Сам Жюль Верн подводит нас к пониманию.
«Я вернулся в салон. Створы задвинулись, я услыхал шипение воды, наполнявшей резервуары. „Наутилус“ стал погружаться по вертикальной линии. Спустя несколько минут подводный корабль остановился на глубине восьмисот тридцати трех метров и лег на дно. Светящийся потолок в салоне погас, окна опять раскрылись, и я сквозь хрусталь стекол увидел море, ярко освещенное лучами прожектора в радиусе полумили.

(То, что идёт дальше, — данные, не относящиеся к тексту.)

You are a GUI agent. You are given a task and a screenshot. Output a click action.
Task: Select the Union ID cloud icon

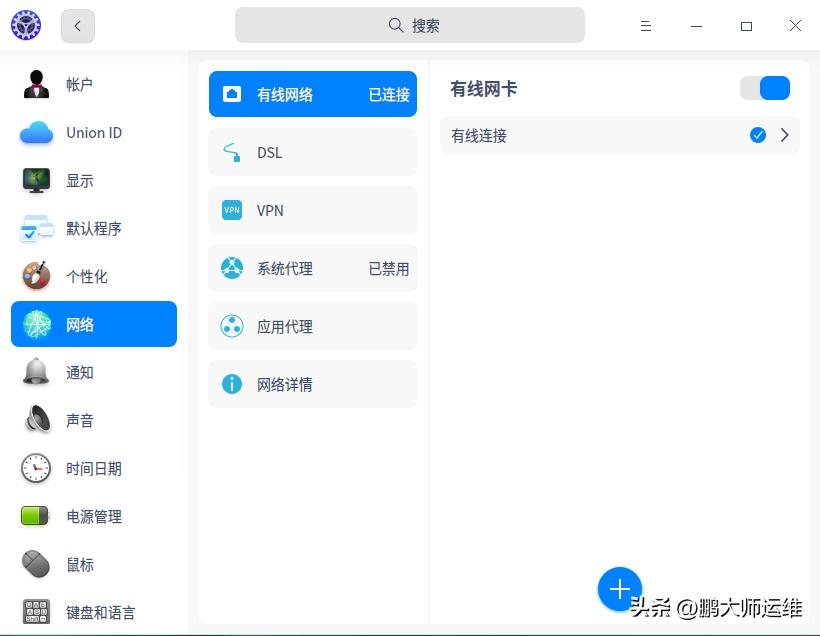36,132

Я поглядел направо, но увидал лишь массу спокойных вод.
Но с левого борта виднелась на дне моря какая-то большая вздутость, сразу обратившая на себя мое внимание. Можно было подумать, что это какие-то развалины, окутанные слоем беловатых раковин, как снежным покровом. Внимательно присмотревшись, я понял, что это корабль без мачт, затонувший носом вниз. Это грустное событие, видимо, совершилось давно. Если останки кораблекрушения успели покрыться таким слоем отложений извести, они должны были много лет лежать на дне.
Что это за корабль? Почему „Наутилус“ приплыл навестить его могилу? Не вследствие ли кораблекрушения затонуло это судно?
Я не знал, что думать, как вдруг рядом появился капитан Немо.
— Когда-то этот корабль носил имя „Марселец“, — сказал капитан. — Он был спущен в тысяча семьсот шестьдесят втором году и нес на себе семьдесят четыре пушки. Тринадцатого августа тысяча семьсот семьдесят восьмого года он смело вступил в бой с „Престоном“. Четвертого июля тысяча семьсот семьдесят девятого года он вместе с эскадрой адмирала Эстэна способствовал взятию Гренады. Пятого сентября тысяча семьсот восемьдесят первого года он принимал участие в битве графа де Грасса в бухте Чезапик. В тысяча семьсот девяносто четвертом году Французская республика переменила ему имя. Шестнадцатого апреля того же года он присоединился в Бресте к эскадре Вилларэ-Жуайоза, имевшей назначение охранять транспорт пшеницы, шедший из Америки под командованием адмирала Ван Стабеля. Одиннадцатого и двенадцатого прериаля второго года эта эскадра встретилась с английским флотом. Сегодня тринадцатое прериаля, первое июня тысяча восемьсот шестьдесят восьмого года. Семьдесят четыре года назад на этом месте, на сорок седьмом градусе двадцать четвертой минуте северной широты и семнадцатом градусе двадцать восьмой минуте долготы, корабль вступил в бой с английским флотом. Когда все три его мачты были сбиты и трюм наполнила вода, корабль предпочел потопить себя вместе с тремястами пятьюдесятью шестью своими моряками. Прибив к корме свой флаг, команда с криком: „Да здравствует республика!“ вместе с кораблем исчезла в волнах.
— „Мститель“! — воскликнул я.
— Да, „Мститель“! Какое прекрасное имя, — прошептал капитан Немо и задумчиво скрестил руки на груди…»
Что ж, слово произнесено самим автором. Именно Мститель.
Александр Дюма-отец окончательно победил в Жюле Верне мэтра Виктора Гюго.
Конечно, капитан Немо — типичный Мститель. Законченный, классический. Такие люди не могут строить будущее. Они вообще ничего не могут строить. Такие люди навсегда прикованы к своему неповторимому прошлому и, как это ни странно, к… красоте мира…
Красота спасет мир — типичный тезис XIX века.